── Records for the exercise ──

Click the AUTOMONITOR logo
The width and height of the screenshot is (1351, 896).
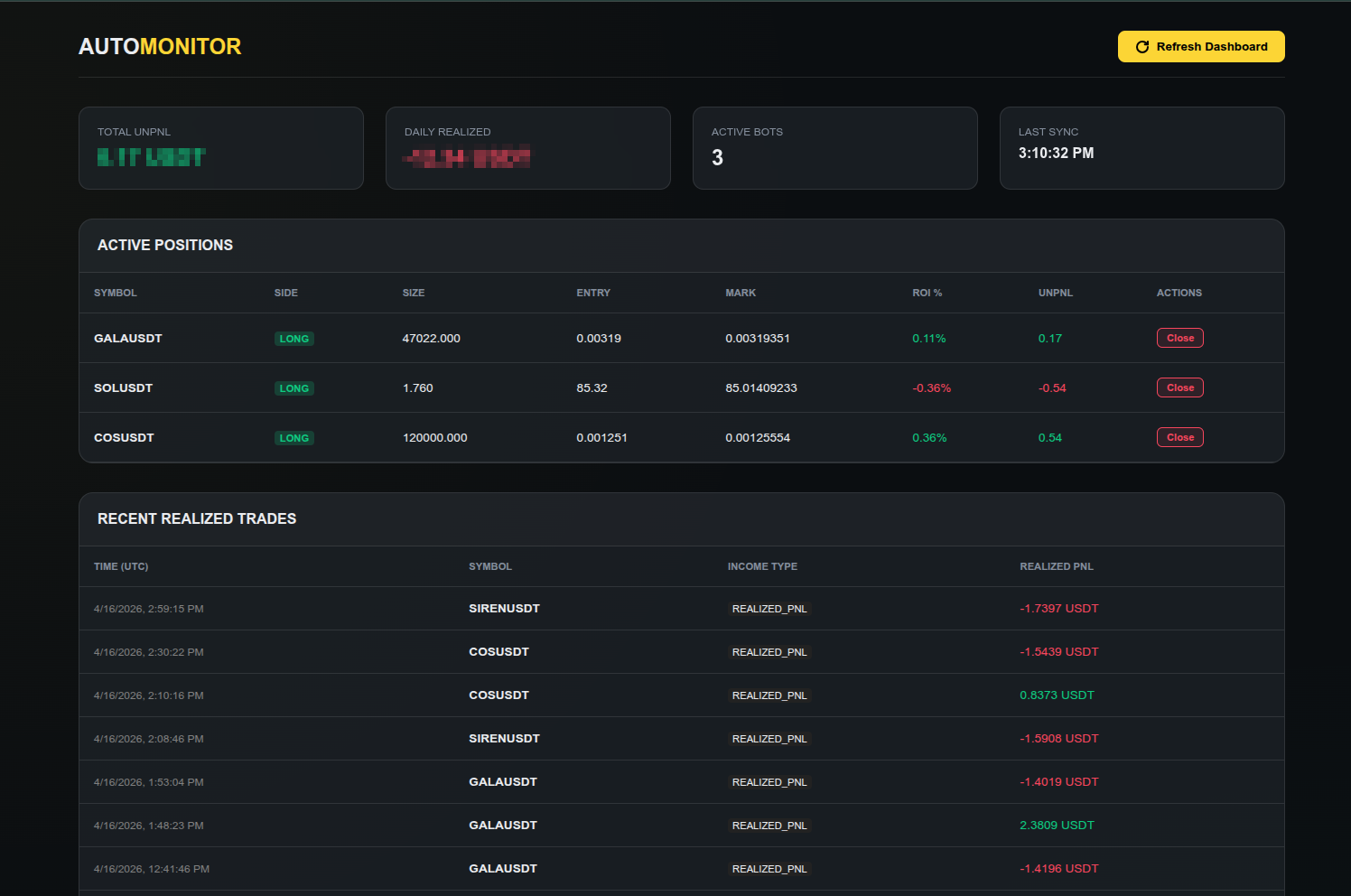[160, 46]
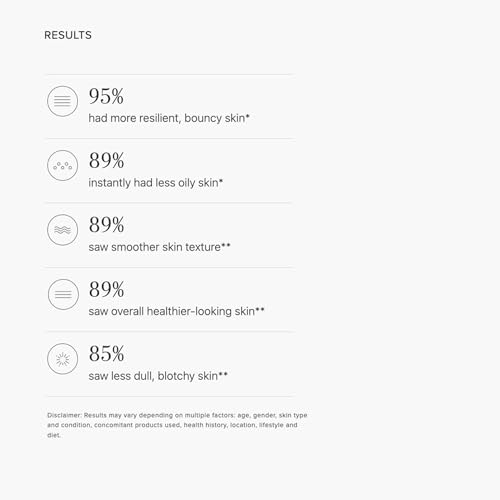Click the first 89% number, oily skin result

(106, 161)
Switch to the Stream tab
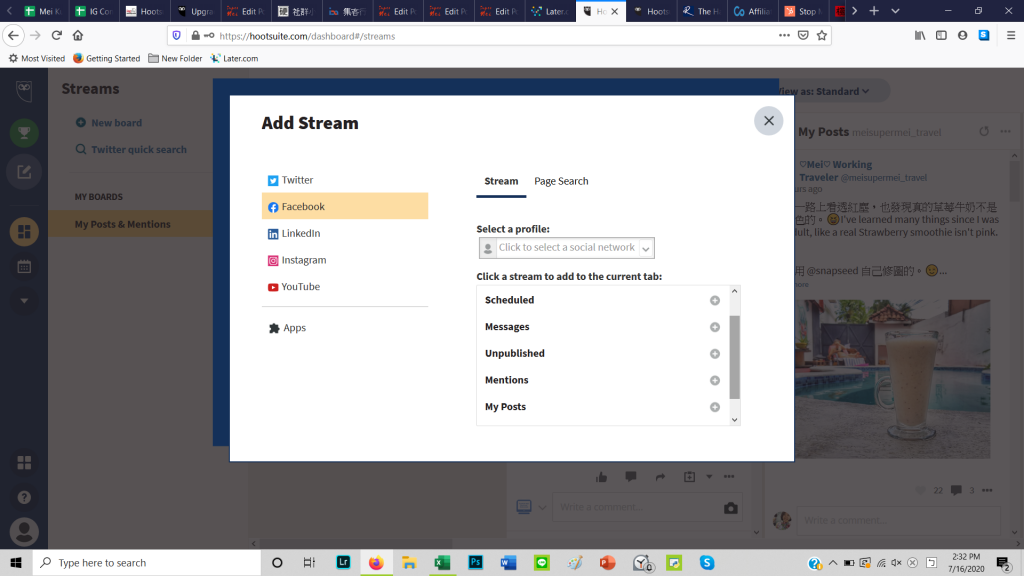Viewport: 1024px width, 576px height. pos(501,181)
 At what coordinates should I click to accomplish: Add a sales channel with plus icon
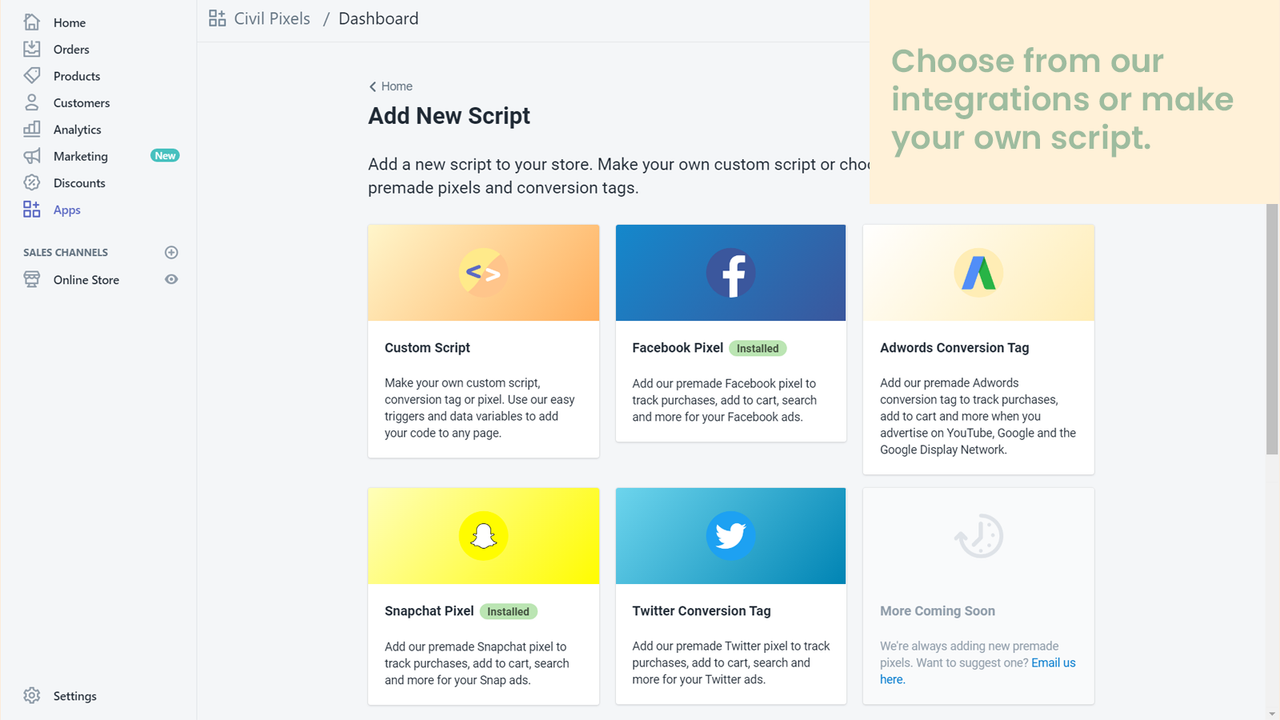point(171,252)
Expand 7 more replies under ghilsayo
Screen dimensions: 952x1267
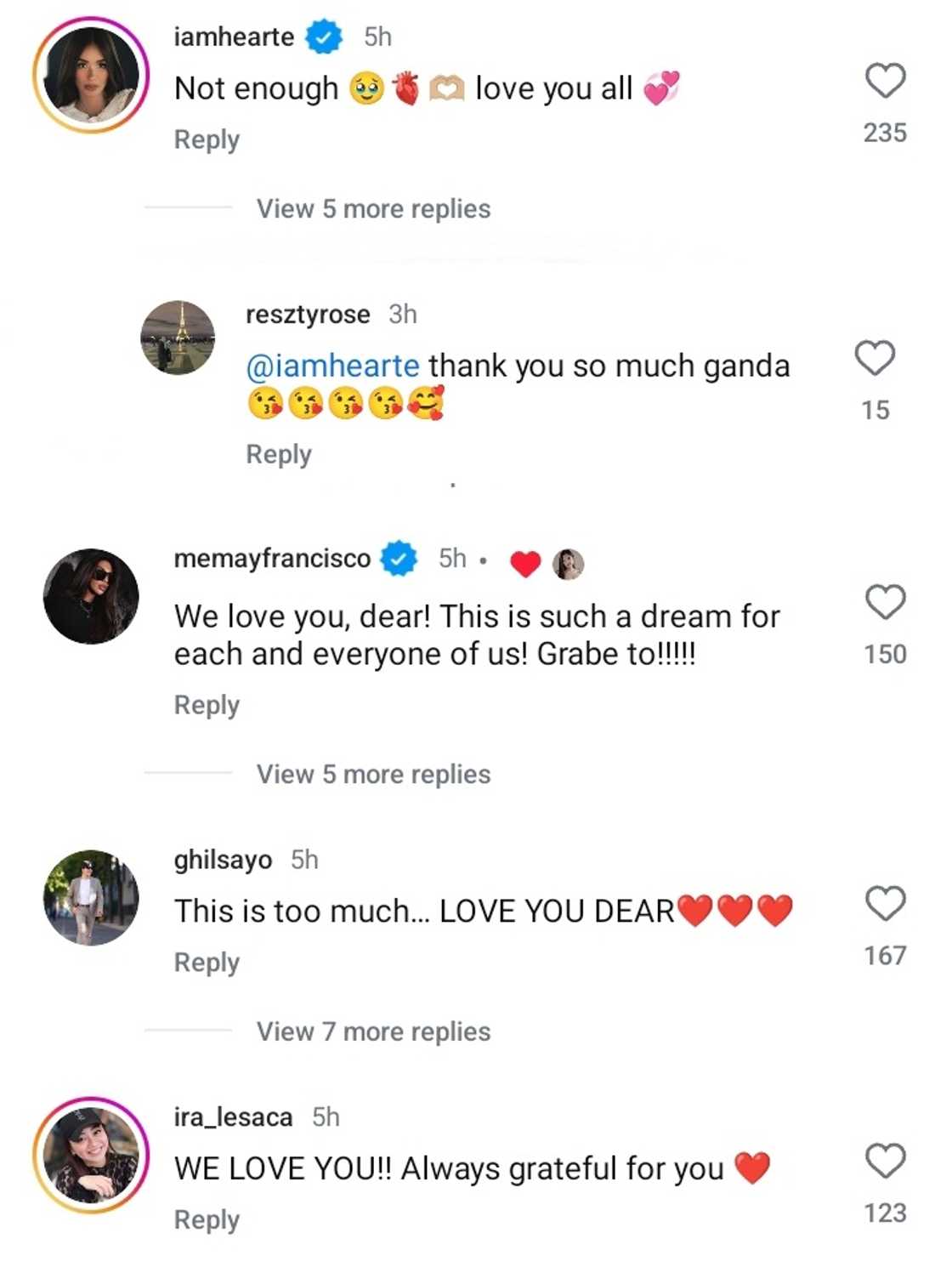pyautogui.click(x=373, y=1032)
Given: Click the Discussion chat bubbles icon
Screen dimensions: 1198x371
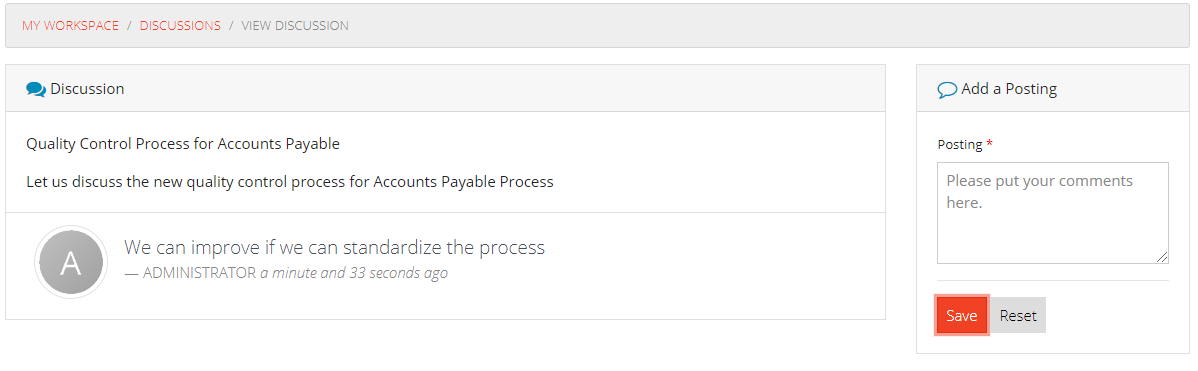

───

_Task description_
A word-for-word copy of the entries is needed, with no pictures in it.

_Result for this task_
Click the AUTOMONITOR logo
The width and height of the screenshot is (1351, 896).
[160, 46]
Click the first 89% number, oily skin result

(106, 161)
Switch to the Stream tab
Viewport: 1024px width, 576px height. pos(501,181)
 At what coordinates should I click to accomplish: Add a sales channel with plus icon
point(171,252)
Expand 7 more replies under ghilsayo
Screen dimensions: 952x1267
pyautogui.click(x=373, y=1032)
Given: Click the Discussion chat bubbles icon
Screen dimensions: 1198x371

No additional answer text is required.